In the index.aspx page we would like to print the username in the page_load event.
- protected void Page_Load(object sender, EventArgs e)
- {
- Response.Write("Username := " + HttpContext.Current.User.Identity.Name);
- }
For Windows Authentication the HttpContext will carry a username and other credentials of the user.
Fine, we have done all the settings in the application level. Now we need to make some changes in IIS Manager to enable Windows Authentication at the IIS level.
So, before going to the IIS configuration, just publish the application in IIS.
Now select your application and click on the Authentication tab as in the following screen.
![authentication tab]()
After clicking on the authentication tab, it will open the following screen.
![windows authentication enable]()
Here we are seeing that the Windows Authentication is enabled and all others are disabled.
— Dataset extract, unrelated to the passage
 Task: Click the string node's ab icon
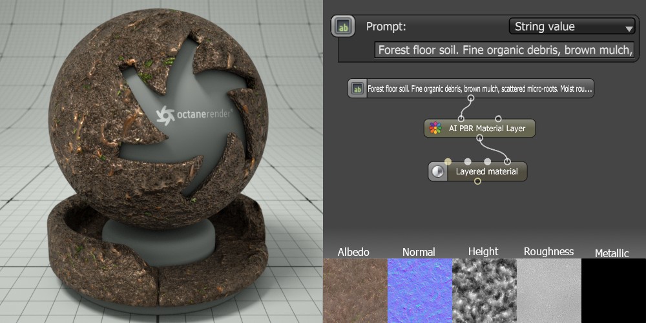click(x=357, y=89)
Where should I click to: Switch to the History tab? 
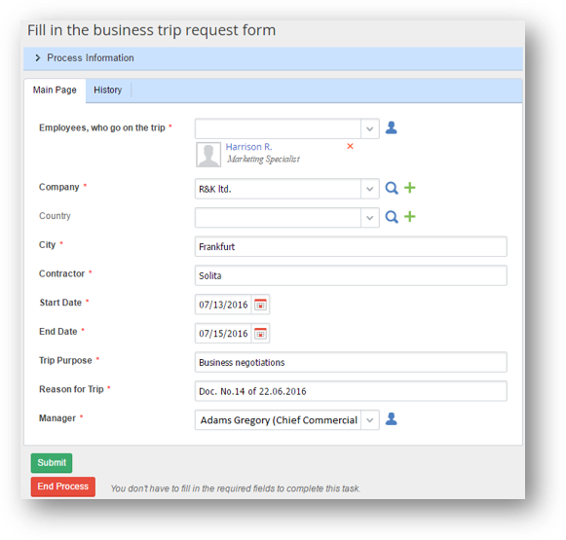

We have now configured Windows Authentication at the IIS level.
If we browse the application then it will ask for a username and password as in the following screen.
![username and password]()
I need to provide my system name (or machine name) and my password and I have provided it.
![machine name]()
If the credentials match then it will show the username, that is nothing but my PC name.
Conclusion
In this article we have implemented Windows Authentication, please keep in mind that Windows Authentication is best when your audience is within the same network.